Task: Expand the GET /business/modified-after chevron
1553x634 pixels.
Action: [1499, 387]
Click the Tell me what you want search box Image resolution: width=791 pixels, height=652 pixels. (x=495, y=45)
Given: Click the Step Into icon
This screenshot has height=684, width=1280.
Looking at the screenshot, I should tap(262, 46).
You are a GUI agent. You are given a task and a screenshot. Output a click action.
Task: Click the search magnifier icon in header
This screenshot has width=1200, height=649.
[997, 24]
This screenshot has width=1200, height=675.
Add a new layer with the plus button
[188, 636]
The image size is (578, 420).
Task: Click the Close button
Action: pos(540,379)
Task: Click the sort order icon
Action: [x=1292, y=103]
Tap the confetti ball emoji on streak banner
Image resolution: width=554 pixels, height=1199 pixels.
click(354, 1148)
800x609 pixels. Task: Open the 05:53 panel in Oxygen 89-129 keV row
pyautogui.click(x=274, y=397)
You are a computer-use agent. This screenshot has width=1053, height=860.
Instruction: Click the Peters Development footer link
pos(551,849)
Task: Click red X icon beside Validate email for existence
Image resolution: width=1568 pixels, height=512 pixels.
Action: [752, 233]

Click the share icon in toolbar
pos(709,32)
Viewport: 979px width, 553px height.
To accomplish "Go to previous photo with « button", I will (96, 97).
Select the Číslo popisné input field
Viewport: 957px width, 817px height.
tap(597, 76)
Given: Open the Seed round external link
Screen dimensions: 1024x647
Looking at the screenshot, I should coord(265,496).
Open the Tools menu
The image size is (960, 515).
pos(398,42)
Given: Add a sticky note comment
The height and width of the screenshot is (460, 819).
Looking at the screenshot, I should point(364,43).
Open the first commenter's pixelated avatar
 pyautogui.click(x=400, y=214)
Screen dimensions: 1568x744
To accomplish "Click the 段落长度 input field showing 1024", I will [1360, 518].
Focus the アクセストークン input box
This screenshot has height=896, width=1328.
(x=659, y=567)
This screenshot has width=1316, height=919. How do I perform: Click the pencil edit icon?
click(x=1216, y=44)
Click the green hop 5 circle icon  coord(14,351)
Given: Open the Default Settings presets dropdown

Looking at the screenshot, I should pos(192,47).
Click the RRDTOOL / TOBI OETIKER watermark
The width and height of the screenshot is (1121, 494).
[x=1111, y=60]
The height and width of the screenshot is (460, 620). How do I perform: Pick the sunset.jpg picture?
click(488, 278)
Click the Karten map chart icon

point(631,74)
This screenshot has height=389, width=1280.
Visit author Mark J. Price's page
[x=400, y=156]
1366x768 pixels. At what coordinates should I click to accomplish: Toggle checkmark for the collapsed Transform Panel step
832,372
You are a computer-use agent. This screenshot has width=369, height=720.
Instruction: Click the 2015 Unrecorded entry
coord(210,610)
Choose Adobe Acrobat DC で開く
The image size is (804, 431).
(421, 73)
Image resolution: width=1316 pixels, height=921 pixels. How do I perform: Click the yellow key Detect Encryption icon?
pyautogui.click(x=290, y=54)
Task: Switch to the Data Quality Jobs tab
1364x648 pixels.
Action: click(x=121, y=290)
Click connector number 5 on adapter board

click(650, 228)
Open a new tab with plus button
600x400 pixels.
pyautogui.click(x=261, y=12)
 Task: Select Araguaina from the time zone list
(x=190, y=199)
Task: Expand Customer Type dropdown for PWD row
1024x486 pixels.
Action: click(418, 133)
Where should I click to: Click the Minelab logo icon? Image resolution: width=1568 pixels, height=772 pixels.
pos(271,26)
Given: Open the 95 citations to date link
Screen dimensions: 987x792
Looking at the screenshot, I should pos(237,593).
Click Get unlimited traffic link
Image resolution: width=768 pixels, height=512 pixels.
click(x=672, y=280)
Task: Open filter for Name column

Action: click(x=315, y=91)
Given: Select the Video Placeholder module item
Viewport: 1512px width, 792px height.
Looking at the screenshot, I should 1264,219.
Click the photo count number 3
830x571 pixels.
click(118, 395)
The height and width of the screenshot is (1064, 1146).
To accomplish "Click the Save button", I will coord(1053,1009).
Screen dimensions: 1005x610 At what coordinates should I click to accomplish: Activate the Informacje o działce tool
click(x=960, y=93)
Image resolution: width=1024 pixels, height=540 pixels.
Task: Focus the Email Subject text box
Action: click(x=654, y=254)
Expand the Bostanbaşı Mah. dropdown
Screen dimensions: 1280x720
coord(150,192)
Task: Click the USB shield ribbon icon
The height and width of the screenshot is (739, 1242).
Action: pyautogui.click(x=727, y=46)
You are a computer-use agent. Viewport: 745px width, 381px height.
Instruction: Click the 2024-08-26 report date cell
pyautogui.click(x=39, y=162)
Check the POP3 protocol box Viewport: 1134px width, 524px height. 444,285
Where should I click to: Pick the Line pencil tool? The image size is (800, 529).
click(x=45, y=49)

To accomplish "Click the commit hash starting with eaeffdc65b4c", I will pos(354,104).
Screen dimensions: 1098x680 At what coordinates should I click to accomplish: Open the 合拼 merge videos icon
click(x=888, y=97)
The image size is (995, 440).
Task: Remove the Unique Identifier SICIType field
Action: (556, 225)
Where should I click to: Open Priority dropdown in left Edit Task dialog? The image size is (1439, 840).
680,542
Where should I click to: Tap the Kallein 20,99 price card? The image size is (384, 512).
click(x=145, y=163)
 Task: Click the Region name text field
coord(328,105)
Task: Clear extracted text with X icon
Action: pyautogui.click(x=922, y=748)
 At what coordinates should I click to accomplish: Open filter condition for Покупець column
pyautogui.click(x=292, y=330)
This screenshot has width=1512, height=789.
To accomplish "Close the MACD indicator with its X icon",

▸ Task to complete
Go through the data and gather every line that holds "agent".

▸ Result for this task
You are a GUI agent. You are given a task and a screenshot. Output a click action.
You are a computer-use agent. This screenshot has width=1053, height=860.
You are a computer-use agent. This screenshot has width=369, height=720.
You are a computer-use agent. Viewport: 745px width, 381px height.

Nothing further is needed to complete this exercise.